■ **Activity**
In the copy, include exactly the lines from the one with "The height and" through the end of the data and no others, both ends kept, with every picture left out.

[Extracted entries — start]

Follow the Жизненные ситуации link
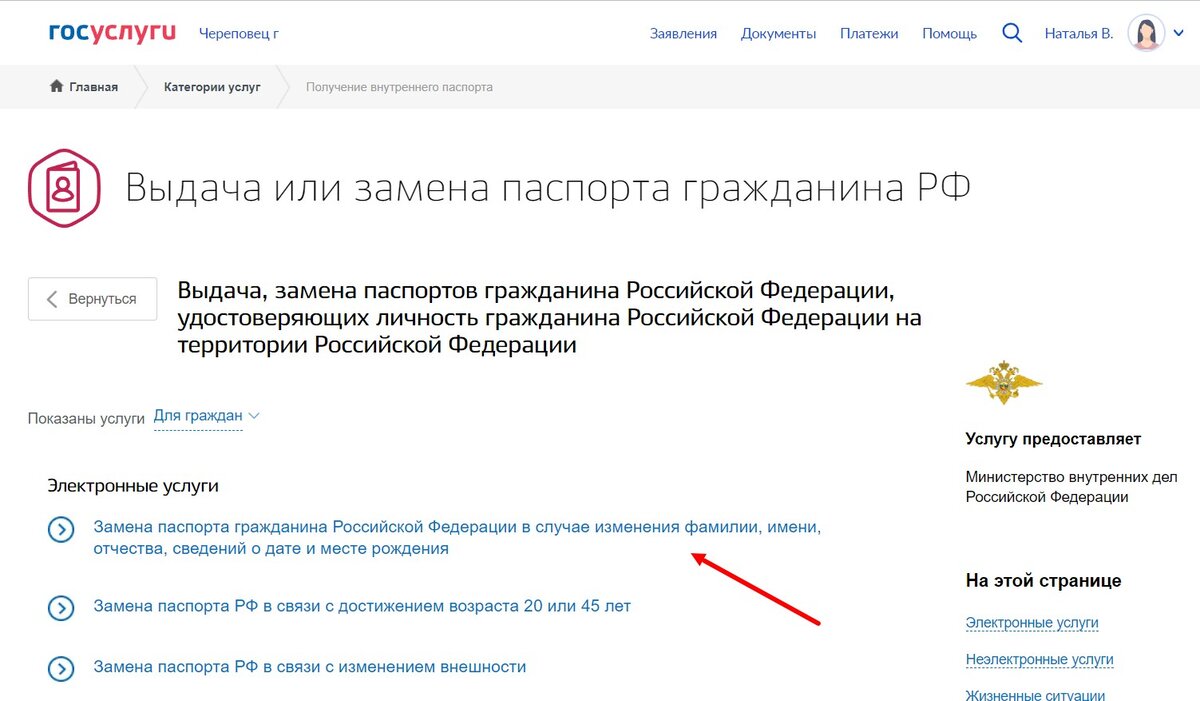This screenshot has height=701, width=1200. pyautogui.click(x=1034, y=694)
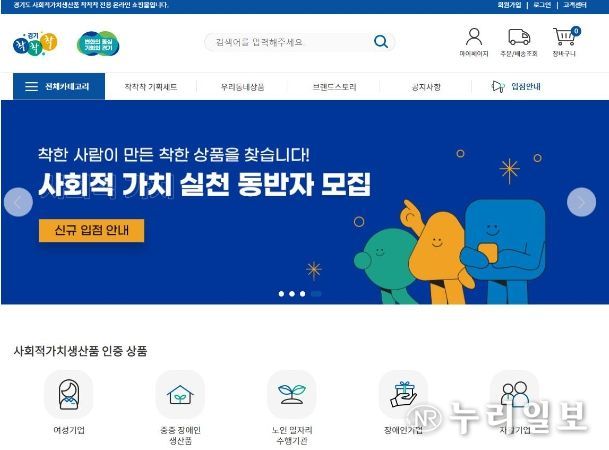
Task: Open the 공지사항 menu item
Action: click(x=426, y=87)
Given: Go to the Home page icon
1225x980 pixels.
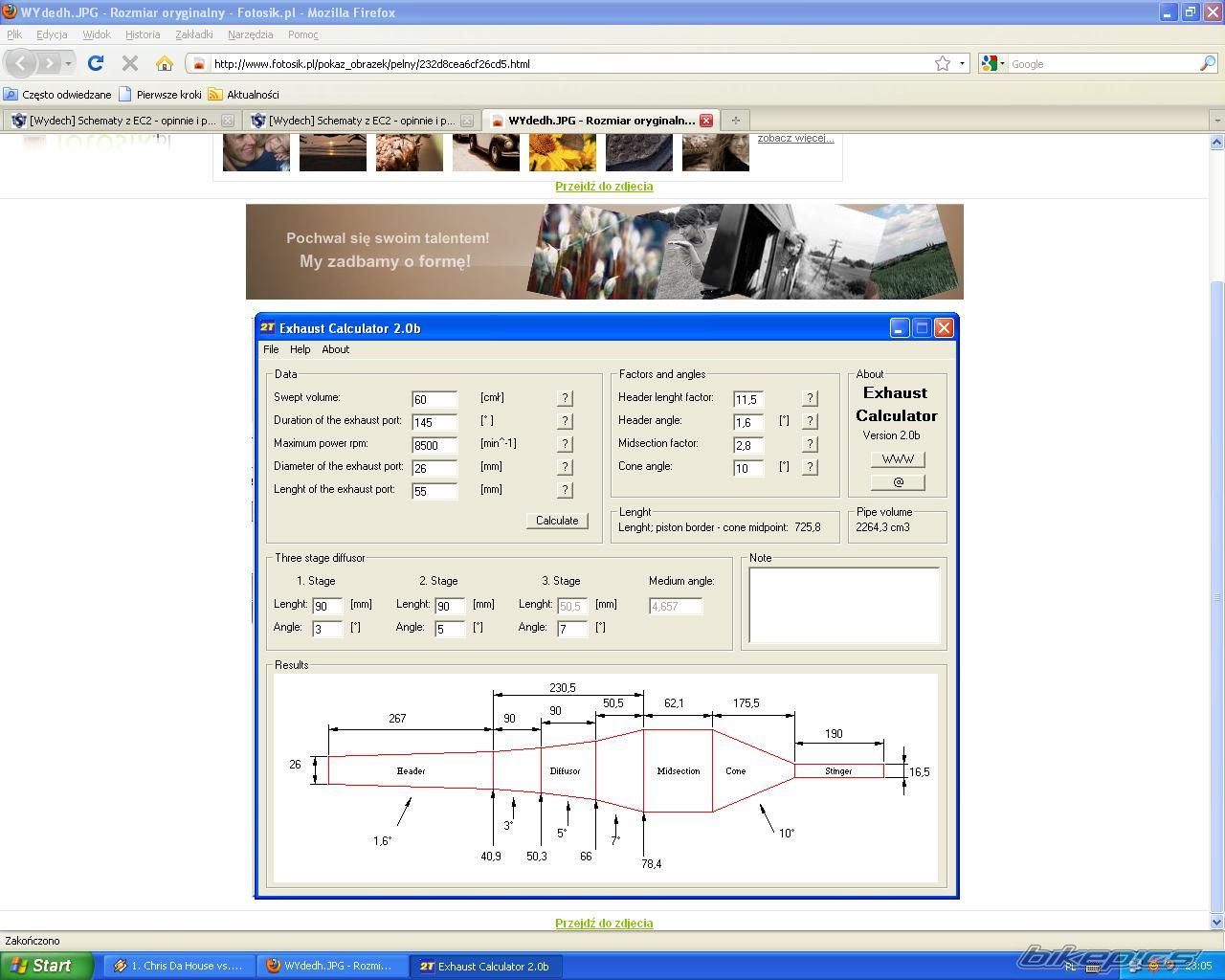Looking at the screenshot, I should pos(165,63).
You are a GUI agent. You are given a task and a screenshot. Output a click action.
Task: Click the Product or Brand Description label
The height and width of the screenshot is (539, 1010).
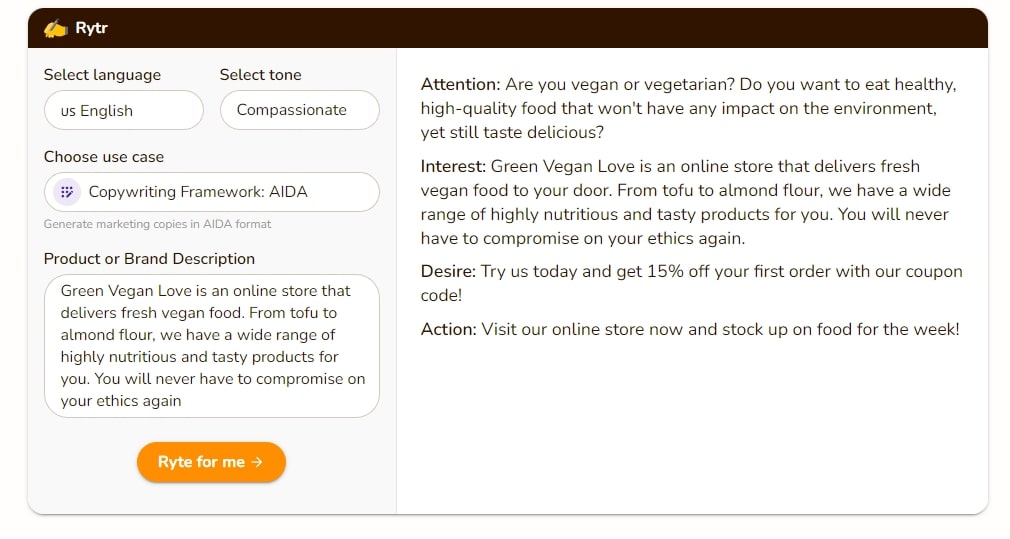pyautogui.click(x=149, y=259)
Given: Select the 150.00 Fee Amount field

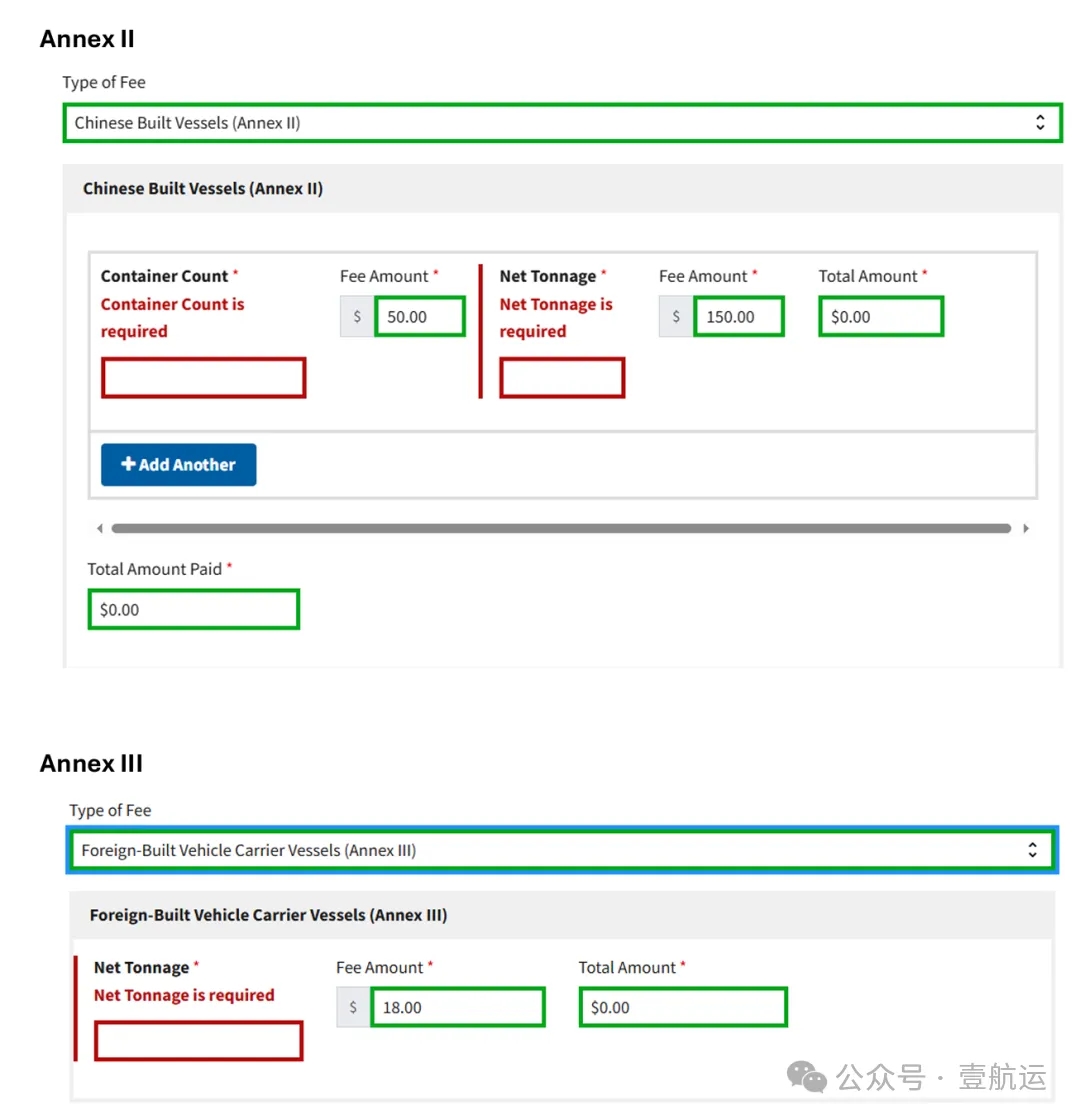Looking at the screenshot, I should click(x=739, y=317).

[Extracted entries — finish]

■ **Reply to the task**
The height and width of the screenshot is (539, 1010).
pyautogui.click(x=149, y=259)
Given: Select the 150.00 Fee Amount field

Looking at the screenshot, I should click(x=739, y=317).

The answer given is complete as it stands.